Not mentioned in the specification

References

• Spec

Implementations

• Rust
• TypeScript

Biscuit

Biscuits have been designed for large scale microservices architectures. They are an append only list of blocks which represent caveats. Currently the blocks need to be signed using Ed25519.

In comparison to UCANs the most notable difference is that the capabilitites are declared in datalog - a declarative programming language. A relying party, would need to implement an authorizer which includes

• facts about the request (current time, resource being accessed, type of the operation)
• facts or rules about access control (ACLs, access matrix)
• checks to apply some restrictions (every check has to pass for the authorization to succeed)
• policies, which are tried in order, the first one to match decides if the authorization passes or fails

Design Goals

• distributed authorization: any node could validate the token only with public information
• delegation: a new, valid token can be created from another one by attenuating its rights
• avoiding identity and impersonation: in a distributed system, not all services need to know about the token holder's identity. Instead, they care about specific authorizations
• capabilities: a request carries a token that contains a set of rights that will be used for authorization, instead of deploying ACLs on every node

Examples

Biscuit {
    symbols: ["authority", "ambient", "resource", "operation", "right", "current_time", "revocation_id", "user_id"]
    authority: Block[0] {
            symbols: ["user_id"]
            context: ""
            version: 1
            facts: [
                user_id("user_1234"),
            ]
            rules: []
            checks: []
        }
    blocks: [
        Block[1] {
            symbols: ["caveat1", "read"]
            context: ""
            version: 1
            facts: []
            rules: []
            checks: [
                check if resource("bucket_5678", "/folder1/hello.txt"), operation("read")
            ]
        }

    ]
}

Revocation

Biscuit generates unique revocation identifiers for each token, and can provide expiration dates as well, but revocation requires external state management (revocation lists, databases, etc) that is outside of this specification.

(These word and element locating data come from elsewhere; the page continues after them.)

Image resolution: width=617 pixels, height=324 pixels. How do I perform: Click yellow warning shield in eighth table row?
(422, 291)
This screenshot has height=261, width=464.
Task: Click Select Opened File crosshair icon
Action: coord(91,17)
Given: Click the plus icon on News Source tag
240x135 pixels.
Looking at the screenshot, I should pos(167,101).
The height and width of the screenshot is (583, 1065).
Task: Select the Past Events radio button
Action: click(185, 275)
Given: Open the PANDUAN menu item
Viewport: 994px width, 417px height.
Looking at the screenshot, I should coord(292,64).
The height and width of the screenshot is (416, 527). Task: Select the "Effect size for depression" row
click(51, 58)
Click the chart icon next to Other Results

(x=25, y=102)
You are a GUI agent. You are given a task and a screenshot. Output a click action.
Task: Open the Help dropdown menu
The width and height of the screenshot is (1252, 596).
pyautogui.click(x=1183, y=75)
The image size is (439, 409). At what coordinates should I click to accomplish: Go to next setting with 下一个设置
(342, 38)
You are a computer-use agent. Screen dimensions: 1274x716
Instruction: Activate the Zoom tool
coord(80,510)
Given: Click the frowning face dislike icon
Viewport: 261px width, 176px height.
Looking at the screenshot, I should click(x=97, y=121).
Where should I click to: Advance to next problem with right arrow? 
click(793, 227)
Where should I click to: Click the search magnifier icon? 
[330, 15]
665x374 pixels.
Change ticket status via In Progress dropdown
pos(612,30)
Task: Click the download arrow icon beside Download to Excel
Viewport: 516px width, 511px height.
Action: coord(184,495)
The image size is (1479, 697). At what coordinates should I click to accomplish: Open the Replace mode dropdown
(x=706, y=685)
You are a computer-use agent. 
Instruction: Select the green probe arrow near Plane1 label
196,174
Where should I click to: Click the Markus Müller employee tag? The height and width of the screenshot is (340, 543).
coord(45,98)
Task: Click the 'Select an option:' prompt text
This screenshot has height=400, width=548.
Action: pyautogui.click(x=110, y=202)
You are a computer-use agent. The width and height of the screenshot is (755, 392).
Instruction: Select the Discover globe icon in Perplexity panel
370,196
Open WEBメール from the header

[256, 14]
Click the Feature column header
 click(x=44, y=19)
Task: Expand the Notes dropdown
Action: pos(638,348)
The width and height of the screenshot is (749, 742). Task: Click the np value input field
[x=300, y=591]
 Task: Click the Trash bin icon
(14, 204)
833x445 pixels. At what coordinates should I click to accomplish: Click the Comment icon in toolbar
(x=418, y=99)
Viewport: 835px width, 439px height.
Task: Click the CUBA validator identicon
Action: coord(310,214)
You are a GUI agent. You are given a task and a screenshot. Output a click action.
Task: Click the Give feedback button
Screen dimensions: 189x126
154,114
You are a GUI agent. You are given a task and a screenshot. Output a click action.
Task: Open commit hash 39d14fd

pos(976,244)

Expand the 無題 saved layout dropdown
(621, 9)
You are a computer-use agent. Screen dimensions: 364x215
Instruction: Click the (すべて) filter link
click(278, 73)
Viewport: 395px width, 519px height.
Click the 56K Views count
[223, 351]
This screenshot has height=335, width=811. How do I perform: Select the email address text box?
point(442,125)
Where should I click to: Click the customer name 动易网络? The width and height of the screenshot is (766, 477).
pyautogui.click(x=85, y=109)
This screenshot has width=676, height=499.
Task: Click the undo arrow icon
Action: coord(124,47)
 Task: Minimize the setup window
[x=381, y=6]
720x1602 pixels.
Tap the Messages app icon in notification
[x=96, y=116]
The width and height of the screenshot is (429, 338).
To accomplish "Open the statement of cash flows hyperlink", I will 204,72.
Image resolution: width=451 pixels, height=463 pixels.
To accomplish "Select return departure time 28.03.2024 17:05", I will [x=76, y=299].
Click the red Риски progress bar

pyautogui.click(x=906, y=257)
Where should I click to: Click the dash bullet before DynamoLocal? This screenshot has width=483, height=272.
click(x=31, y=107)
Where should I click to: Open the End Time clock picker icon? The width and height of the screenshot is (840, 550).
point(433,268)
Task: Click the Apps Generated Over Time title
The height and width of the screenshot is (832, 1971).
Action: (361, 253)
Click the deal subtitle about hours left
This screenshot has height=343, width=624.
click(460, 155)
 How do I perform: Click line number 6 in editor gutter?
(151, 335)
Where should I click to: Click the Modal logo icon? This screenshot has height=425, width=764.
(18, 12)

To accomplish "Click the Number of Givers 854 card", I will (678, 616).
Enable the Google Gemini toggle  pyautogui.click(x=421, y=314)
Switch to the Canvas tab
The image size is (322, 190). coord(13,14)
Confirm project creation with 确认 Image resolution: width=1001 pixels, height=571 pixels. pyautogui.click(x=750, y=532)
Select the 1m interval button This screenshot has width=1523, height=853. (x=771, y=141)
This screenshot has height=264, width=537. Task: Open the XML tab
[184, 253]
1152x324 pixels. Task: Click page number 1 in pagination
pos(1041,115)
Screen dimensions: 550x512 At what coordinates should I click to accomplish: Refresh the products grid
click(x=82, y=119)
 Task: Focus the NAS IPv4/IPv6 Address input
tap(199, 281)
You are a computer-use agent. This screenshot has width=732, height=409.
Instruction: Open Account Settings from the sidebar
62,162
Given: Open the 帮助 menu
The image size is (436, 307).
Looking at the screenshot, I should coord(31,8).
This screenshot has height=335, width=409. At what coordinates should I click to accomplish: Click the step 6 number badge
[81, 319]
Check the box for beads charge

Discussion regarding the IC

• Could be implemented on canister-level or a combination of replica and canister. The authorizer and facts would need to be implemented in the canister, but the actual evaluation could happen outside the canister, such that the actual evaluation engine would not need to be redeployed in every canister

Questions

• Could I combine two unrelated base tokens? I think this would be possible in UCAN, but it seems not possbile with Biscuits.

References

• Website
• Design Doc
• Spec
• Examples
• Summary

Implementations

• Rust
• WebAssembly
• Java
• Haskell

Concluding thoughts

• Obviously, none of the specifications will support Canister signatures out of the box.
• We need to think about how important it would be to have uniform design of capabilities that could be used inside the IC and outside the IC.
• Attenuation/Caveats with datalog or fixed properties could also be included directly in the delegation data structure we use on the IC
• It could make sense to define a few use cases and implement them on cansister level with UCAN and Biscuit to get some experience. Maybe there are others in the working group who'd join this effort.